Collins The Trend Tracker
by Mike Collins
May 31st, 2016

The Sources of Value in Acquisitions

There are common misconceptions about how purchasers of building-product businesses and other companies profit by making acquisitions. Many believe that the buyer comes in with the “new broom” and makes major headcount reductions in the wake of an acquisition. In reality, this is very seldom the case.

Suppose that we replicated your door or window manufacturing operation, down to the machinery, subcomponents and every physical aspect of the business. Would we have the same company as you currently have? Certainly not. We would not have some of the most critical aspects of your operation – its people, their deep experience and knowledge of customers, markets, products, distribution requirements and many other aspects of the ongoing operation. For this reason, buyers typically want all the key executives, experienced production workers and productive sales professionals to continue contributing to the success of the company after a transaction closes.
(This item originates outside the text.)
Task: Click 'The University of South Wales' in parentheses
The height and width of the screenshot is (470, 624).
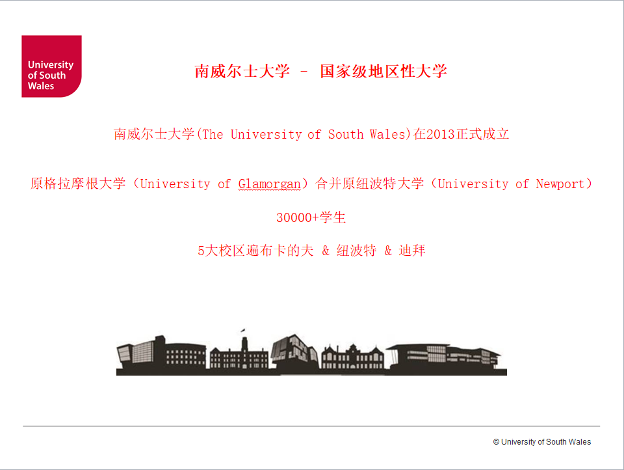Action: (x=306, y=135)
Another common view is that buyers can only profit in an acquisition if they slash costs once they’ve taken over. This was more common in the past, when lenders would knowingly extend more debt to a buyer than the combined companies could possibly service post-closing. It was necessary in such a case to quickly improve the ability to pay the debt by selling assets or divisions or by cutting costs. The shortsightedness of this approach resulted in some famous blowups, so it has fallen by the wayside.

So just how do buyers who are successful in their M&A endeavors profit from deals?

A study by the Boston Consulting Group (BCG) has shown that almost 60 percent of the value created in an acquisition over a five-year period comes from plain, old-fashioned revenue growth. Cutting costs and reducing headcount only contribute 20 percent to the overall value created in an acquisition. Nothing is more critical to the success of a newly acquired business (or, for that matter, a newly launched subsidiary or product area in an existing business) than the growth plan for the first 100 days. That plan must focus on the variables that drive revenue growth, not be overly focused on cost control or reduction. Otherwise, the BCG study showed, managers do not realize that they will fall short of their long-term growth and profitability goals until several years after the transaction.

By then, the temptation will be great to put suboptimal plans into place, such as those driven by growth at the cost of margins. Far better to start out with a sharp focus on growth and the drivers of revenues, in order to ensure that the venture will achieve the highest possible level of profitability.